Visualize variation between two groups

plot_group_split(
  df,
  split_on,
  type = c("dv", "count", "percent_field", "percent_factor"),
  dv,
  ...,
  n_cat = 10,
  trunc_length = 100,
  threshold = 0.02,
  base_group = c("1", "2"),
  return_data = FALSE,
  n_field = 9,
  color_over = "navyblue",
  color_under = "red",
  color_missing = "grey50",
  title = NULL,
  subtitle = NULL,
  caption = NULL
)

Arguments

df	dataframe to evaluate
split_on	variable to split data / group by
type	the outcome or dependent variable ("dv"), the percent of obs. ("percent"), or the number of obs. ("count")
dv	dependent variable to use (column name)
...	Arguments passed on to `refactor_columns` `id_col` field to use as ID `collapse_by` should `n_cat` collapse by the distance to the grand mean `"dv"` leaving the extremes as is and grouping factors closer to the grand mean as "other" or should it use size `"n"` `n_quantile` for numeric/date fields, the number of quantiles used to split the data into a factor. Fields that have less than this amount will not be changed. `n_digits` for numeric fields, the number of digits to keep in the breaks ex: [1.2345 to 2.3456] will be [1.23 to 2.34] if `n_digits = 2` `avg_type` mean or median `ignore_cols` columns to ignore from analysis. Good candidates are fields that have have no duplicate values (primary keys) or fields with a large proportion of null values
n_cat	the number of factors to keep in the y-axis.
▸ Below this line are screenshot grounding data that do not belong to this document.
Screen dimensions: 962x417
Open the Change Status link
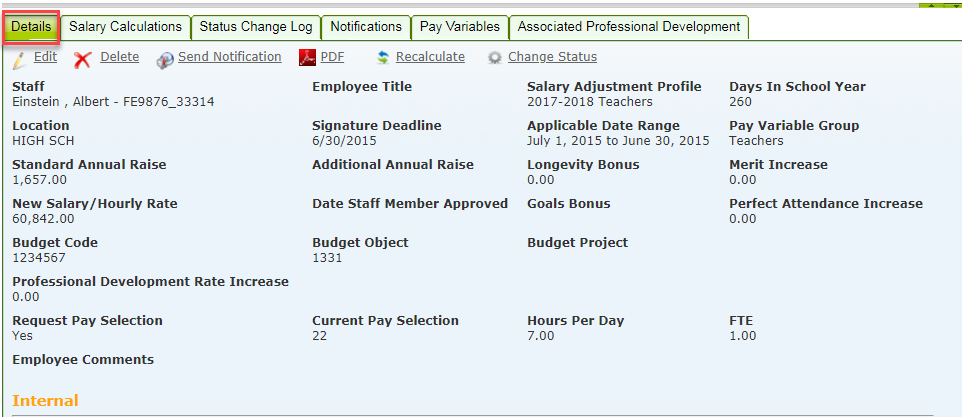coord(552,57)
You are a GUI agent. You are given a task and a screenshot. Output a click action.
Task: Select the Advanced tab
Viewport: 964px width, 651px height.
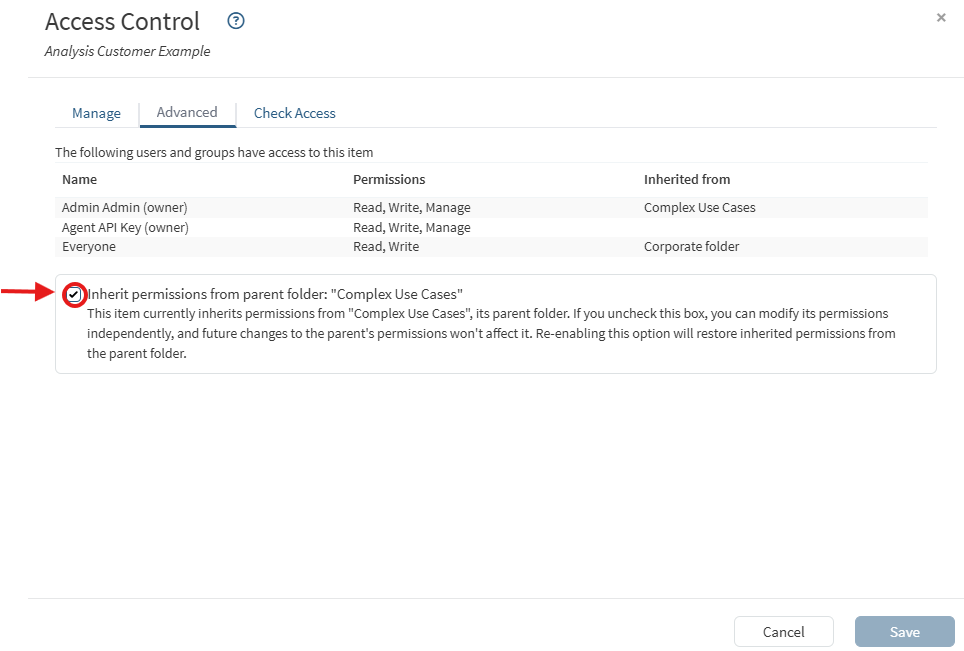[x=187, y=112]
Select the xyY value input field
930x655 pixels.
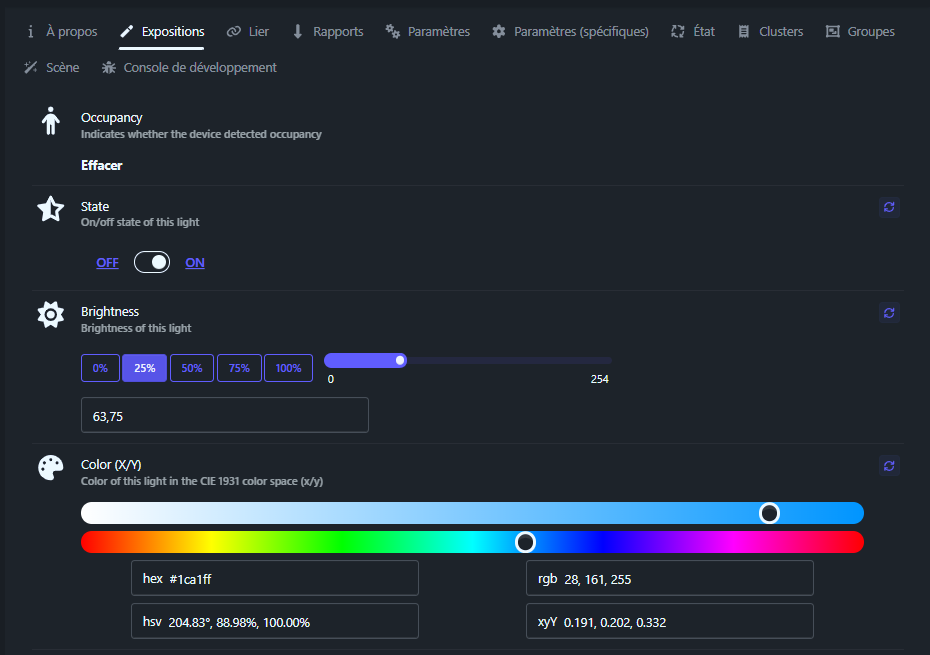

Factors will be prioritized by the size of the difference and may not match the way categories are collapsed in `refactor_columns()`
trunc_length	number of charcters to print on y-axis
threshold	threshold for excluding nominal differences. The value should reflect the type, if the count is in the hundreds you might use 20, meaning when viewing count differences, values where the difference is <20 will be excluded. For proportion/percent and the dv type, the default is 0.02 or 2 percept
base_group	Should group 1 or group 2 be the base. This group will be the bar and the other will be the point.
return_data	When TRUE will return data frame instead of a plot.
n_field	How many fields/facets should the plot return.
color_over	Color to use when point is higher than bar
color_under	Color to use when point is lower than bar
color_missing	Color to use when either a point or bar is missing
title	title for chart
subtitle	subtitle for chart
caption	caption for chart

Examples

# there are 4 types of plots available: comparing the dependent variable,
# comparing counts, comparing % of field, comparing % within each factor

# type = "dv" is used when comparing an outcome variable (dependent variable)
# here we see that men have higher rates of attrition than women in most
# categories except for when job_level = "Director" or when the person
# works in HR
employee_attrition[,1:4] %>%
  plot_group_split(split_on = gender, type = "dv", dv = attrition)

# type = "count" is used to compare raw volume differences between two groups
# here we see that there are more men than women in each of these areas
employee_attrition[,2:4] %>%
  plot_group_split(split_on = gender, type = "count")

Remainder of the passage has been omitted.